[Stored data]
+++++

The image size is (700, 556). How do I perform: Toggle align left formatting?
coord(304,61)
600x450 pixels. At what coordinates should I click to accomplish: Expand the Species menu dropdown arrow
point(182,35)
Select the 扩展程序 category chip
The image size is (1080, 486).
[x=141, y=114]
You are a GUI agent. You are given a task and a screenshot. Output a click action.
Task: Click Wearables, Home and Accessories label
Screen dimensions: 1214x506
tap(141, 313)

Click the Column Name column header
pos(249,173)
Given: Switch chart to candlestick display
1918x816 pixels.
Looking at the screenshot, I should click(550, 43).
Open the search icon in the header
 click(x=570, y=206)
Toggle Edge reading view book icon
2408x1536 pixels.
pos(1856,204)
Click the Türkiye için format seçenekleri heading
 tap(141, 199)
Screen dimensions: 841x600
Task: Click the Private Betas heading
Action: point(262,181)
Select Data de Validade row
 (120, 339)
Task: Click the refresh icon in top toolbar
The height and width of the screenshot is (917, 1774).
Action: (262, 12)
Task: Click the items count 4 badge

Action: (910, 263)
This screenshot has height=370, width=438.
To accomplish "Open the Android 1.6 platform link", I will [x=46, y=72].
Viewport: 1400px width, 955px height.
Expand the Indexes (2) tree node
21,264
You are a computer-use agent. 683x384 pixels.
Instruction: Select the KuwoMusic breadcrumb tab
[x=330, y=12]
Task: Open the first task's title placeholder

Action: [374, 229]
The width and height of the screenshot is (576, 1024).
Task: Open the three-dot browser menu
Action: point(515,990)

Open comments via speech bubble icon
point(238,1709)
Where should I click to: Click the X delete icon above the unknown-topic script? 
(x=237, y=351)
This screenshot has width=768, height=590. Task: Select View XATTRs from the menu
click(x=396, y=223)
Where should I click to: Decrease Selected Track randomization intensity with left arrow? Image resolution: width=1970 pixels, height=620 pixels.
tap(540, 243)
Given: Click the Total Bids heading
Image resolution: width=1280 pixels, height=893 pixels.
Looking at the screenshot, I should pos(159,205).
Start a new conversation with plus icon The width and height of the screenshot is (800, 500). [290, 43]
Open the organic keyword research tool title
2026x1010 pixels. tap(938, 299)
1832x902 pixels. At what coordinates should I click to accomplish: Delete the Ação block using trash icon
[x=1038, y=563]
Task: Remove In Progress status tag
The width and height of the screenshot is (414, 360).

+++++

WORK REQUEST: The records above are to be repeated in full, word for word.

RESULT OF THE EXERCISE:
The image size is (700, 556). How do I perform: Toggle align left formatting?
coord(304,61)
600x450 pixels. At what coordinates should I click to accomplish: Expand the Species menu dropdown arrow
point(182,35)
Select the 扩展程序 category chip
The image size is (1080, 486).
[x=141, y=114]
You are a GUI agent. You are given a task and a screenshot. Output a click action.
Task: Click Wearables, Home and Accessories label
Screen dimensions: 1214x506
tap(141, 313)

Click the Column Name column header
pos(249,173)
Given: Switch chart to candlestick display
1918x816 pixels.
Looking at the screenshot, I should click(550, 43).
Open the search icon in the header
 click(x=570, y=206)
Toggle Edge reading view book icon
2408x1536 pixels.
pos(1856,204)
Click the Türkiye için format seçenekleri heading
 tap(141, 199)
Screen dimensions: 841x600
Task: Click the Private Betas heading
Action: point(262,181)
Select Data de Validade row
 (120, 339)
Task: Click the refresh icon in top toolbar
The height and width of the screenshot is (917, 1774).
Action: (262, 12)
Task: Click the items count 4 badge

Action: (910, 263)
This screenshot has height=370, width=438.
To accomplish "Open the Android 1.6 platform link", I will [x=46, y=72].
Viewport: 1400px width, 955px height.
Expand the Indexes (2) tree node
21,264
You are a computer-use agent. 683x384 pixels.
Instruction: Select the KuwoMusic breadcrumb tab
[x=330, y=12]
Task: Open the first task's title placeholder

Action: [374, 229]
The width and height of the screenshot is (576, 1024).
Task: Open the three-dot browser menu
Action: point(515,990)

Open comments via speech bubble icon
point(238,1709)
Where should I click to: Click the X delete icon above the unknown-topic script? 
(x=237, y=351)
This screenshot has width=768, height=590. Task: Select View XATTRs from the menu
click(x=396, y=223)
Where should I click to: Decrease Selected Track randomization intensity with left arrow? Image resolution: width=1970 pixels, height=620 pixels.
tap(540, 243)
Given: Click the Total Bids heading
Image resolution: width=1280 pixels, height=893 pixels.
Looking at the screenshot, I should pos(159,205).
Start a new conversation with plus icon The width and height of the screenshot is (800, 500). [290, 43]
Open the organic keyword research tool title
2026x1010 pixels. tap(938, 299)
1832x902 pixels. At what coordinates should I click to accomplish: Delete the Ação block using trash icon
[x=1038, y=563]
Task: Remove In Progress status tag
The width and height of the screenshot is (414, 360).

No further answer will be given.